To answer a few questions:

@ Dr Simon - I'll tell the players the dice cap for the scene and let them get on with it so everything can keep moving. If we do all the rolls in sequence, so each action can be tied to one dice, if a veto is called then it will just negate whichever part of the post it (and therefore the roll) applies to. See how that works out, and we can change it if someone has a better idea.

@ Songdragon - my feelings exactly about being 'easier' written rather than spoken. I'm pretty introverted round the table, and not quick enough to make up a lot of this on the fly - it would be brilliant to watch a group who could all do it - so having the luxury of a bit of thinking time suits me!

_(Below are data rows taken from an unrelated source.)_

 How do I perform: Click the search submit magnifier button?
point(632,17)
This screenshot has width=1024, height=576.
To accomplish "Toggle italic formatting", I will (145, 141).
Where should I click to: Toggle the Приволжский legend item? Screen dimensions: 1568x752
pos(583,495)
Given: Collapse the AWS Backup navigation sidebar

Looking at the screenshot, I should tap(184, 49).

@ Dr Si # 2 - I'll post later about the extra rules I plan on using. I think there will be a bit of learning for all concerned, but if the playtest goes well then I'm open to people keeping their PC, making tweaks, or playing a completely different one if they prefer something else.

Still at work so I'll go away and think about what else I need to tell everybody, and we can start thinking about characters, and a game to test them in.

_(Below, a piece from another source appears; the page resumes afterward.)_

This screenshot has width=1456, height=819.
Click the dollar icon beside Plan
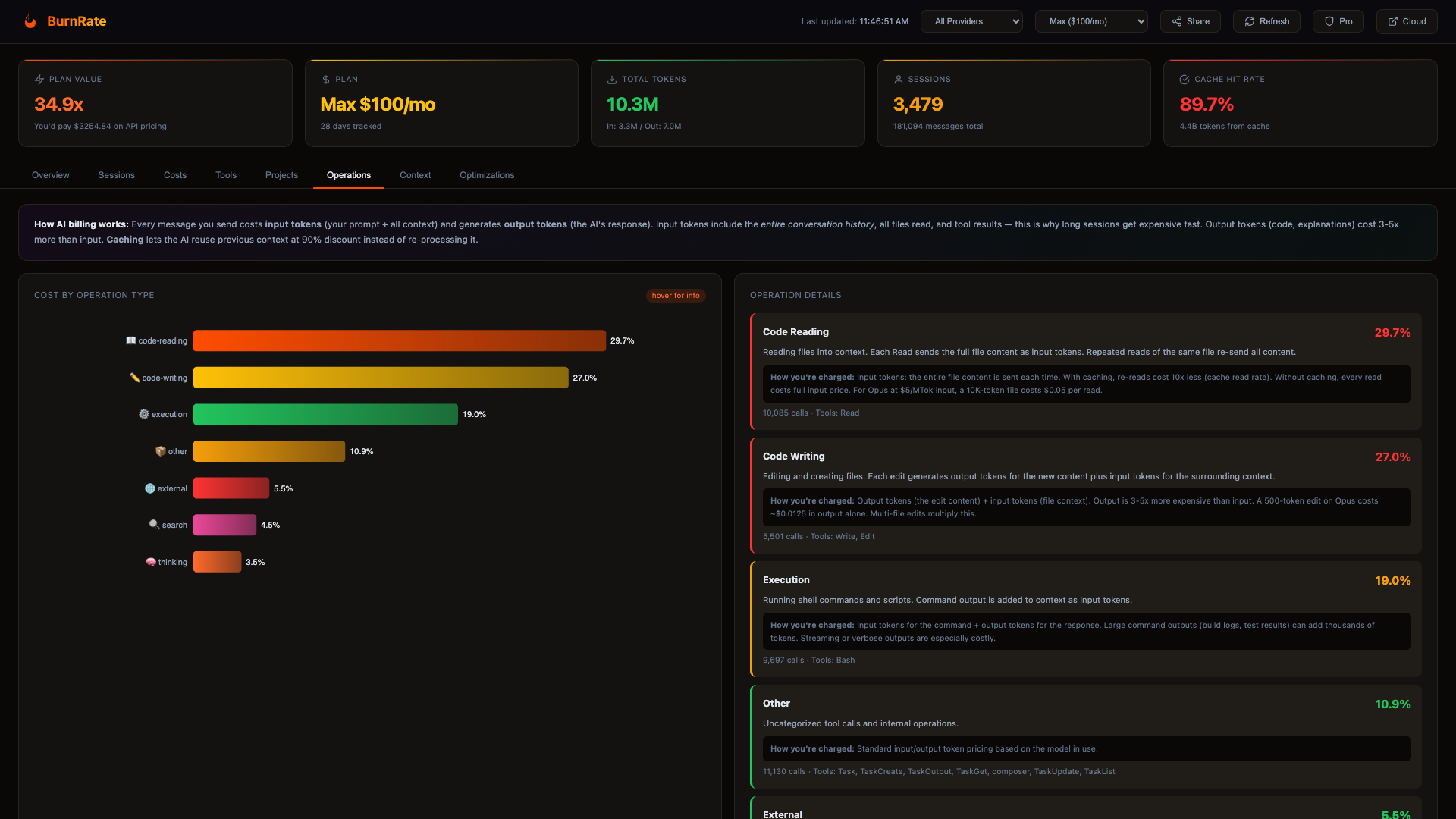click(326, 80)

Oh, and last thing - while I'm not averse to doing this as a wire-fu extravaganza as per HolyMan's post, the 'narrate-a-detail-get-a-dice' idea seems to me to be equally well suited to more traditional fantasy (even quite gritty fantasy). Not very good examples:

Grufflehead narrowly swayed away from the wild slash/then generating power from his hips/buried his own blade in the man's groin./As his foe's lifeblood gouted onto the earth/Grufflehead wiped the sweat from his eyes as the next man stepped towards him is worth 5 dice in a 'Gladiator' style

Grufflehead sidesteps the clumsy thrust/dances forward on the balls of his feet/swinging his double-headed axe over his head/before smashing it into his foe's neck/causing his head to bounce down the stairs is also worth 5 dice in a 'Lord of the Rings' style

Grufflehead backflips away from the thrust,/spins on his heel/before leaping 20' through the air/whirling his axe as he does so/before cleaving his opponent clean in two with one mighty blow is also worth 5 dice in a 'Crouching Tiger' style.

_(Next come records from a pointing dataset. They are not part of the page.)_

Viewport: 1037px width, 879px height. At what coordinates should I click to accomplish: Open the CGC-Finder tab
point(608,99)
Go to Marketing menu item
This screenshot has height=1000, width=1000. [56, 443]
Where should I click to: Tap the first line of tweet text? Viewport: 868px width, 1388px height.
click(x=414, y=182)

I'm open to make it as ridiculously over the top as you want, or try to at least keep it along more trad fantasy lines. It may be worth discussing this *before* chargen as it may well affect the sort of abilities you give your characters.


----------



## Songdragon (May 18, 2010)

I was kinda stumped myself for character idea for something Kung-fuish but looking more at the WotBS info I was able to get without actually buying it the idea of using this system for fantasy was very appealing. It will take some effort to get out of the normal D&D (Pathfinder for me)/Star Wars Saga mode of thinking and consider something more that I as a character already kick butt and do not have to plan out 20 levels of a character.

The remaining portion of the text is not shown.